Materials provided ::
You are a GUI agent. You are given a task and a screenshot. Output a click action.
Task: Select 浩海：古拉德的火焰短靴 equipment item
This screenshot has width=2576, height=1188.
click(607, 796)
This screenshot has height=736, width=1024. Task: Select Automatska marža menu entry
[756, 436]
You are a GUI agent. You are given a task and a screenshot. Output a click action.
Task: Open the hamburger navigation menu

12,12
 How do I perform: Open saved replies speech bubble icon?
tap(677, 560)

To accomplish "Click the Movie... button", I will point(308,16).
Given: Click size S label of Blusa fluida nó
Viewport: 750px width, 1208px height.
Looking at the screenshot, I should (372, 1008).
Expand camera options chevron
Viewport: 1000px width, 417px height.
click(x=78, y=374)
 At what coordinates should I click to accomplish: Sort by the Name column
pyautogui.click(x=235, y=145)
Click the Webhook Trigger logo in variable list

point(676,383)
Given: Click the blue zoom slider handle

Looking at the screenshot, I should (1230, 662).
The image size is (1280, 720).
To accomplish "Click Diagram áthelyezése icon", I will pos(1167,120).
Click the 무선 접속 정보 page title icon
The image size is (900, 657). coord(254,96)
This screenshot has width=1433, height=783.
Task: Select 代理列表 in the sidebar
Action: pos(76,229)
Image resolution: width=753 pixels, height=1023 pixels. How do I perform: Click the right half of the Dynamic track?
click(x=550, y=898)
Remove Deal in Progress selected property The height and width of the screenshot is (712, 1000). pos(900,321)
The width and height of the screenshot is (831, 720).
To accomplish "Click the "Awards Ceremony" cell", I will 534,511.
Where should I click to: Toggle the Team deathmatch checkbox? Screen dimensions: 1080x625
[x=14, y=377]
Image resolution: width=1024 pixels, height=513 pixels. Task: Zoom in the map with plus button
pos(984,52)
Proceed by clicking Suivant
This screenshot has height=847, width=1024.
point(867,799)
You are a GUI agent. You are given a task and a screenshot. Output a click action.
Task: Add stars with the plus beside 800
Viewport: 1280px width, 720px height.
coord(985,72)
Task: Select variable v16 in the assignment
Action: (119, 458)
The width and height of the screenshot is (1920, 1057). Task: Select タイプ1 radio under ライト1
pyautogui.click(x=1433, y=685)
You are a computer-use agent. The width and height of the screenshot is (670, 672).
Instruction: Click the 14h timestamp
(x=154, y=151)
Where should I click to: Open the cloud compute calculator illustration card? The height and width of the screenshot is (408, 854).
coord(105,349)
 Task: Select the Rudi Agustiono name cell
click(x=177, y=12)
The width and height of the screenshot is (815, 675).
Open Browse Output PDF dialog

What you need to do :: The required result is a verbatim copy of all the entries.

Written response ::
You are a GUI agent. You are given a task and a screenshot. Output a click action.
Task: Select 浩海：古拉德的火焰短靴 equipment item
This screenshot has width=2576, height=1188.
click(607, 796)
This screenshot has height=736, width=1024. Task: Select Automatska marža menu entry
[756, 436]
You are a GUI agent. You are given a task and a screenshot. Output a click action.
Task: Open the hamburger navigation menu

12,12
 How do I perform: Open saved replies speech bubble icon?
tap(677, 560)

To accomplish "Click the Movie... button", I will point(308,16).
Given: Click size S label of Blusa fluida nó
Viewport: 750px width, 1208px height.
Looking at the screenshot, I should (372, 1008).
Expand camera options chevron
Viewport: 1000px width, 417px height.
click(x=78, y=374)
 At what coordinates should I click to accomplish: Sort by the Name column
pyautogui.click(x=235, y=145)
Click the Webhook Trigger logo in variable list

point(676,383)
Given: Click the blue zoom slider handle

Looking at the screenshot, I should (1230, 662).
The image size is (1280, 720).
To accomplish "Click Diagram áthelyezése icon", I will pos(1167,120).
Click the 무선 접속 정보 page title icon
The image size is (900, 657). coord(254,96)
This screenshot has width=1433, height=783.
Task: Select 代理列表 in the sidebar
Action: pos(76,229)
Image resolution: width=753 pixels, height=1023 pixels. How do I perform: Click the right half of the Dynamic track?
click(x=550, y=898)
Remove Deal in Progress selected property The height and width of the screenshot is (712, 1000). pos(900,321)
The width and height of the screenshot is (831, 720).
To accomplish "Click the "Awards Ceremony" cell", I will 534,511.
Where should I click to: Toggle the Team deathmatch checkbox? Screen dimensions: 1080x625
[x=14, y=377]
Image resolution: width=1024 pixels, height=513 pixels. Task: Zoom in the map with plus button
pos(984,52)
Proceed by clicking Suivant
This screenshot has height=847, width=1024.
point(867,799)
You are a GUI agent. You are given a task and a screenshot. Output a click action.
Task: Add stars with the plus beside 800
Viewport: 1280px width, 720px height.
coord(985,72)
Task: Select variable v16 in the assignment
Action: (119, 458)
The width and height of the screenshot is (1920, 1057). Task: Select タイプ1 radio under ライト1
pyautogui.click(x=1433, y=685)
You are a computer-use agent. The width and height of the screenshot is (670, 672).
Instruction: Click the 14h timestamp
(x=154, y=151)
Where should I click to: Open the cloud compute calculator illustration card? The height and width of the screenshot is (408, 854).
coord(105,349)
 Task: Select the Rudi Agustiono name cell
click(x=177, y=12)
The width and height of the screenshot is (815, 675).
Open Browse Output PDF dialog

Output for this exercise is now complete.